Gertrude felt all the old opposition rising within her, in the jarring presence; an opposition which she assured herself was unreasonable. What did it matter what Aunt Caroline said, at this time of day? It had been different when they had been little girls; different, too, in that first moment of sorrow and anxiety, when she had laid her coarse touch on their quivering sensibilities.
Yet, when all was said, Mrs. Pratt's was not a presence to be in any way passed over.
"It is half-past one," said Aunt Caroline, consulting her watch; "are you not going to have your luncheon?"
"It is laid in the kitchen," explained Lucy; "but if you will stay we can have it in here."
"In the kitchen! Is it necessary to give up the habits of ladies because you are poor?"
"A kitchen without a cook," put in Phyllis, "is the most ladylike place in the world."

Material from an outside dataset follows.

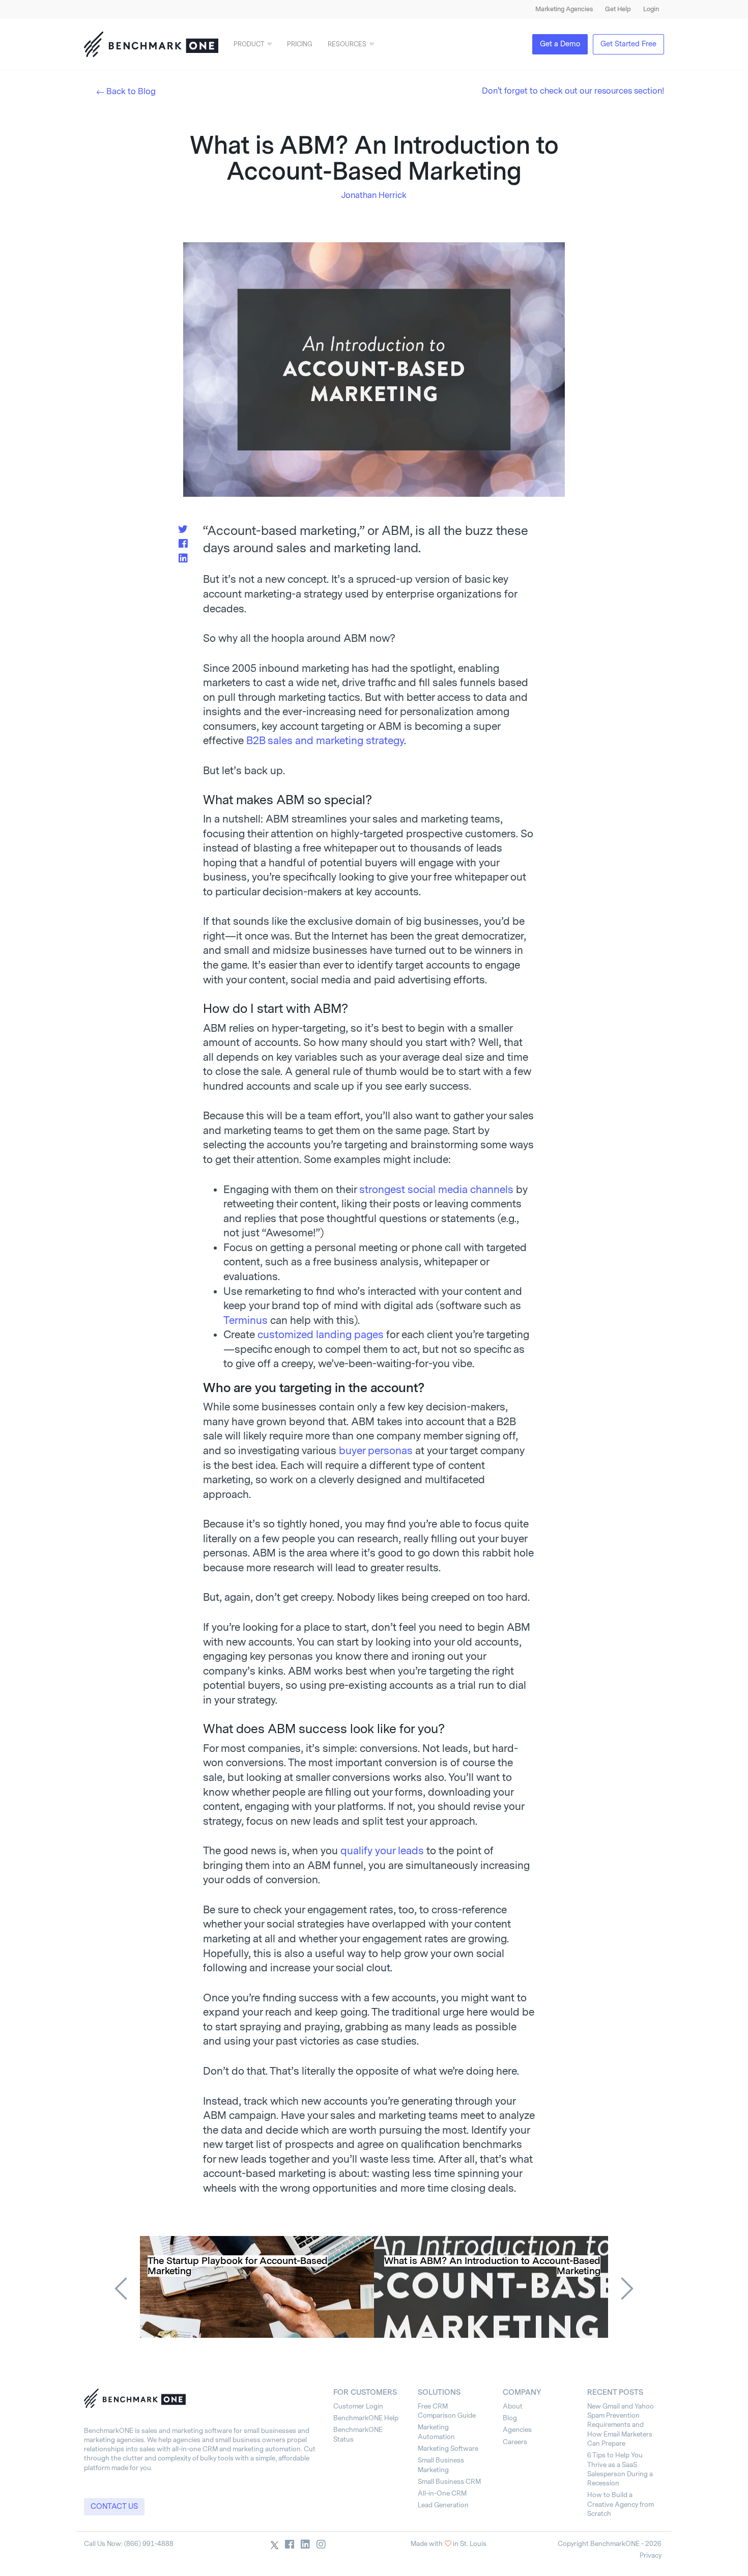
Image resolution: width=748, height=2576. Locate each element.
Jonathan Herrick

Mrs. Pratt vouchsafed no answer to this exclamation, but turned to Lucy.
"No luncheon, thank you. I may as well say at once that I have come here with a purpose; solely, in fact, from motives of duty. Gertrude, perhaps your conscience can tell you what brings me."
"Indeed, Aunt Caroline, I am at a loss——"
"I have come," continued Mrs. Pratt, "prepared to put up with anything you may say. Gertrude, it is to you I address myself, although, from Fanny's age, she is the one to have prevented this scandal."